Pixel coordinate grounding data

^^^^

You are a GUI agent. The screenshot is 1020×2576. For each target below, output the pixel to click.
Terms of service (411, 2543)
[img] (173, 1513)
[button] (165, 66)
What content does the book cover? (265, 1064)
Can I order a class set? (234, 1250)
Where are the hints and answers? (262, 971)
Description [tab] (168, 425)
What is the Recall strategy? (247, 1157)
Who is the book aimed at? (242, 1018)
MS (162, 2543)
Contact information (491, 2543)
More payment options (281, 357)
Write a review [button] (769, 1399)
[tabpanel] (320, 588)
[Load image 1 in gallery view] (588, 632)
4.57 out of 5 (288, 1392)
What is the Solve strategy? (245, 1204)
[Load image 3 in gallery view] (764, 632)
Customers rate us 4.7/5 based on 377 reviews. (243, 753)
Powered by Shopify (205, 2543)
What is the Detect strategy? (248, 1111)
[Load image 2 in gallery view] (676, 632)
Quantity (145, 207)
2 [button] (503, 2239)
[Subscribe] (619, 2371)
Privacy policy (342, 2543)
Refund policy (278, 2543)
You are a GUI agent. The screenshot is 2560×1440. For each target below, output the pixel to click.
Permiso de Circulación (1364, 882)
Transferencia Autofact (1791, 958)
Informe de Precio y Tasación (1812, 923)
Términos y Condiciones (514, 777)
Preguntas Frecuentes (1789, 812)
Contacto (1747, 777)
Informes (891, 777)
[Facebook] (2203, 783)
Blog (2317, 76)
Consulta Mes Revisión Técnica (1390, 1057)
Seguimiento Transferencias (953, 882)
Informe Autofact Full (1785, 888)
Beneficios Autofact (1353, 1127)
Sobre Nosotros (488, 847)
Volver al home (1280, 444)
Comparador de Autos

^^^^

Brief: Give all of the entries again, exactly.

Response box:
You are a GUI agent. The screenshot is 1020×2576. For each target below, output the pixel to click.
Terms of service (411, 2543)
[img] (173, 1513)
[button] (165, 66)
What content does the book cover? (265, 1064)
Can I order a class set? (234, 1250)
Where are the hints and answers? (262, 971)
Description [tab] (168, 425)
What is the Recall strategy? (247, 1157)
Who is the book aimed at? (242, 1018)
MS (162, 2543)
Contact information (491, 2543)
More payment options (281, 357)
Write a review [button] (769, 1399)
[tabpanel] (320, 588)
[Load image 1 in gallery view] (588, 632)
4.57 out of 5 (288, 1392)
What is the Solve strategy? (245, 1204)
[Load image 3 in gallery view] (764, 632)
Customers rate us 4.7/5 based on 377 reviews. (243, 753)
Powered by Shopify (205, 2543)
What is the Detect strategy? (248, 1111)
[Load image 2 in gallery view] (676, 632)
Quantity (145, 207)
2 [button] (503, 2239)
[Subscribe] (619, 2371)
Privacy policy (342, 2543)
Refund policy (278, 2543)
You are a GUI agent. The screenshot is 2560×1440. For each target below, output the pixel to click.
Permiso de Circulación (1364, 882)
Transferencia Autofact (1791, 958)
Informe de Precio y Tasación (1812, 923)
Términos y Condiciones (514, 777)
Preguntas Frecuentes (1789, 812)
Contacto (1747, 777)
Informes (891, 777)
[Facebook] (2203, 783)
Blog (2317, 76)
Consulta Mes Revisión Técnica (1390, 1057)
Seguimiento Transferencias (953, 882)
Informe Autofact Full (1785, 888)
Beneficios Autofact (1353, 1127)
Sobre Nosotros (488, 847)
Volver al home (1280, 444)
Comparador de Autos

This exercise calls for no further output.